■ **Selected excerpt**:
= = =

Mathis never did anything close to that. He let it be known he wanted more money, but never ripped the Eagles publicly. For the most part, I thought he handled the situation pretty well.
We have come a long way in a year and a couple months, from releasing DeSean Jackson, who failed to show for his 2013 season exit interview, didn’t want to learn all the wideout positions, clashed with his position coach and had several priorities more important to him than team success, to releasing Evan Mathis, who sat out optional OTAs because he wanted a bit more money.
I think if you’d asked Mathis six months ago if he considered himself a Kelly disciple, he would have said yes. Keeps himself in top shape, owns a gym in Arizona, eats right, doesn’t do dumb stuff off the field. Made a point of not saying anything about his contract after he reported last year, to not detract from the team focus. Never grumbled about the pace of practice, or anything else.
As for Chip Kelly…
Chip seems to be building a roster of guys who will commit to what he wants exactly and unquestioningly. But that won’t last forever. At some point, at least a few of these players will want more money, or will otherwise get tired of being treated like 15-year-olds attending football camp for the first time. When that day comes, the Chipper had better be winning, and winning real, real, real big. Because players have choices in the NFL — unlike once they sign the letter of intent in college — and there are plenty of contending teams who offer an easier, more flexible atmosphere than Chipworld.
We’re going to find out this season whether culture really trumps scheme/talent, and we’re also going to find out a lot about maintaining culture, once it’s established.
There is some definite truth to this. Some players are only going to buy in to this if they think the reward is worth it. That means winning.
Other players will buy in because they think like Chip. I mean that in the sense of being competitive enough and desperate enough to be willing to try and do anything for an advantage. Bill Romanowski is probably the most extreme example there is. He used to send off his poop to be analyzed by a lab to tell him how to adjust his diet and vitamin intake so he could get his body to peak performance.

= = =

■ **Material shown**:

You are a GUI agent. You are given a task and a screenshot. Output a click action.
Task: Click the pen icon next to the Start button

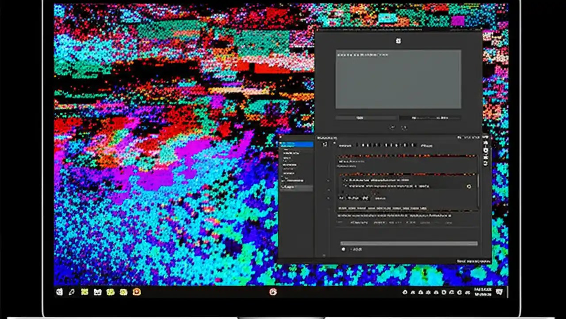[x=71, y=292]
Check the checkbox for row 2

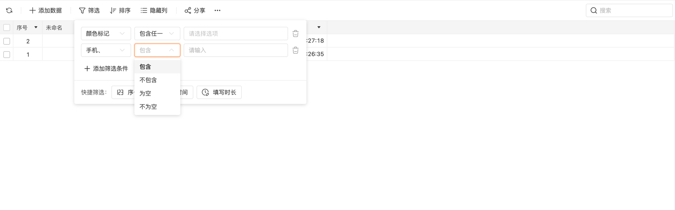pyautogui.click(x=7, y=41)
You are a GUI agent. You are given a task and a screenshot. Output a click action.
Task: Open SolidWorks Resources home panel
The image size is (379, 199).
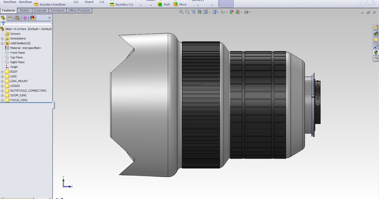click(x=376, y=27)
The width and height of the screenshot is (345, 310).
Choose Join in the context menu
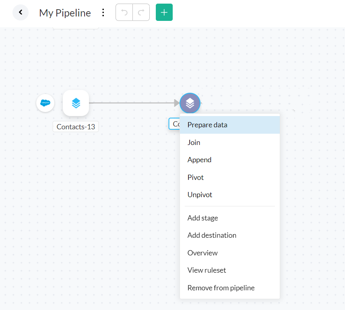click(194, 143)
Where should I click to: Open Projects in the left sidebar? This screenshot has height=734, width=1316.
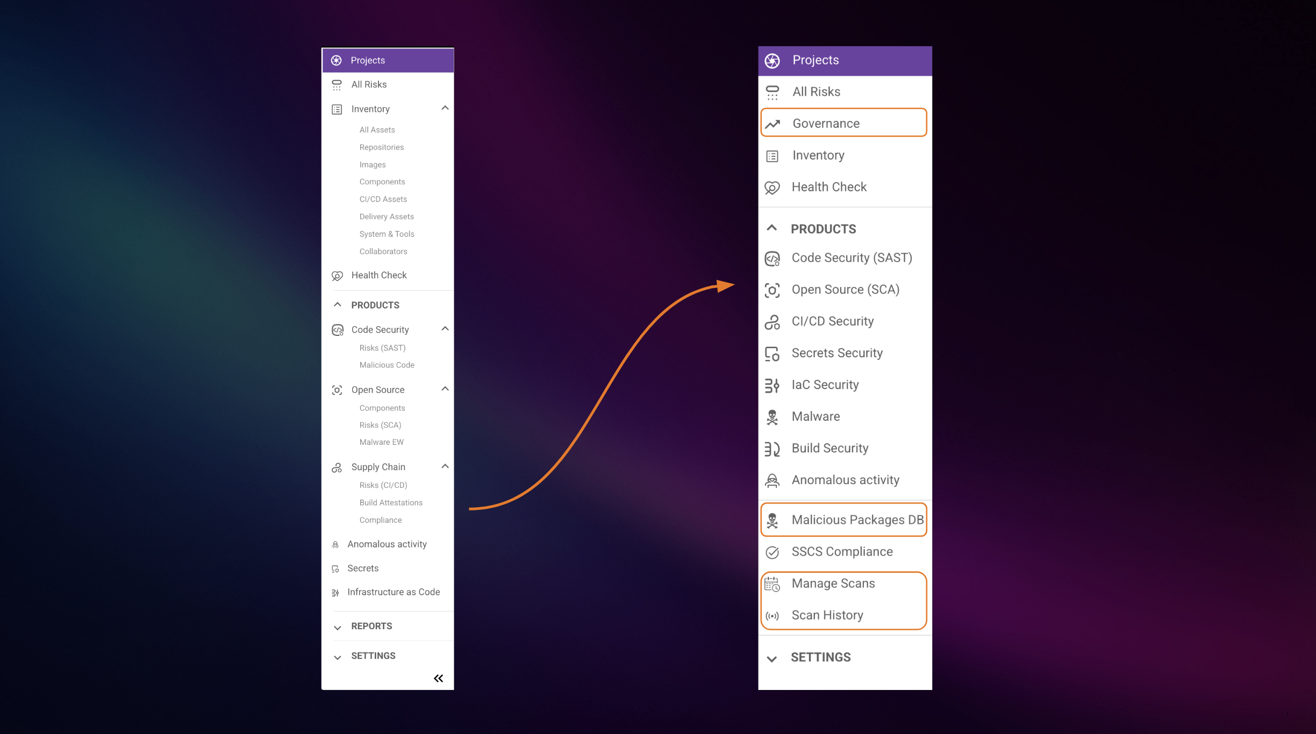[368, 60]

= = =

■ **Task A**: In the Eagles commentary, reproduce word for word the part that opens with the words containing "We have come" and closes with "or anything else.".
■ **Task B**: Condense the paragraph of the Eagles commentary that begins "I think if you'd asked Mathis six months ago" into a short bulleted list that keeps its main facts.

■ **Written answer A**:
We have come a long way in a year and a couple months, from releasing DeSean Jackson, who failed to show for his 2013 season exit interview, didn’t want to learn all the wideout positions, clashed with his position coach and had several priorities more important to him than team success, to releasing Evan Mathis, who sat out optional OTAs because he wanted a bit more money.
I think if you’d asked Mathis six months ago if he considered himself a Kelly disciple, he would have said yes. Keeps himself in top shape, owns a gym in Arizona, eats right, doesn’t do dumb stuff off the field. Made a point of not saying anything about his contract after he reported last year, to not detract from the team focus. Never grumbled about the pace of practice, or anything else.

■ **Written answer B**:
- Six months earlier, Mathis would likely have called himself a Kelly disciple.
- He keeps himself in top shape, owns a gym in Arizona, eats right, and avoids dumb behavior off the field.
- After reporting last year, he deliberately said nothing about his contract so as not to detract from the team focus.
- He never grumbled about the pace of practice or anything else.